In December four more air raids on Berlin occurred, which together resulted in over a thousand deaths.
47
Toward the end of the year Goebbels summarized the effects of the air war on the Reich: Up until then there had been ninety-eight thousand deaths, and around one million homes had been destroyed, about 4 percent of the total. “If the English carry on the air war in the same way they will have to go on for years if they really want to hurt us.”
48
He spent Christmas Eve alone in Schwanenwerder: “This year it’s a sad Christmas, which I don’t want to spend outside the city with the family in Lanke.”
49

The RAF continued its raids on Berlin over the New Year vacation. On January 2 and 3, 1944, the city was attacked once more, although losses and damage were limited.
50
On January 20 there was a further raid that resulted in over three hundred deaths.
51
At the end of January the British launched heavy raids on Berlin over three nights—it was not by chance that they coincided with the eleventh anniversary of the “seizure of power”—and more than 1,500 people died.
52

On January 30, 1944, a “gray Sunday” as Goebbels noted, he reminisced “wistfully” about the “happy day” eleven years earlier.
53
The prospect of having to experience another heavy raid seriously depressed him. In the middle of the broadcast of Hitler’s speech to mark the January 30 anniversary the air raid warning once again sounded, as a large force of American bombers was on its way. While the Americans peeled off just before reaching the city, there was a further British raid that evening, in Goebbels’s view “one of the heaviest we’ve experienced so far.” Among other buildings the Philharmonie burned down, as well as several theaters, but Goebbels was particularly upset by, on this day of all days, the “loss of our old battleground in the Potsdamer Strasse, the Sportpalast.”

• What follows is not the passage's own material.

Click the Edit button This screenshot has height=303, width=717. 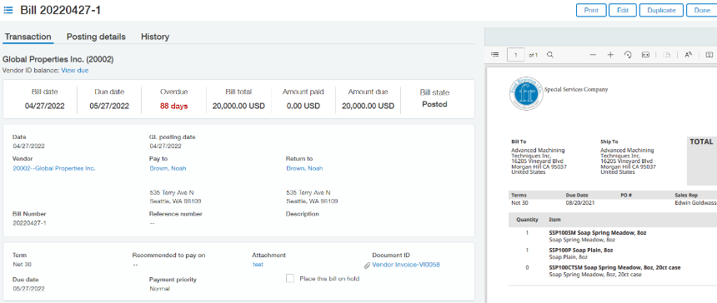click(623, 10)
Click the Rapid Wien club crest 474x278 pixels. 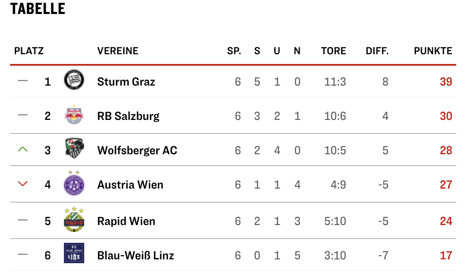click(x=74, y=220)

For about a week Goebbels was preoccupied with reestablishing seminormal life in the Reich capital.
54
On February 4 he undertook an extensive tour of inspection through the city, mingled with people at an aid center in order once again to note “how friendly and nice,” indeed “extraordinarily grateful” people were to him.
55

He wrote an editorial in
Das Reich
on the theme of “The Battle of
Berlin” in which he succeeded in praising the badly hit capital as a “truly socialist community.” He was once more proving that the expression “socialist utopia” that he had used in the 1920s could be applied to anything.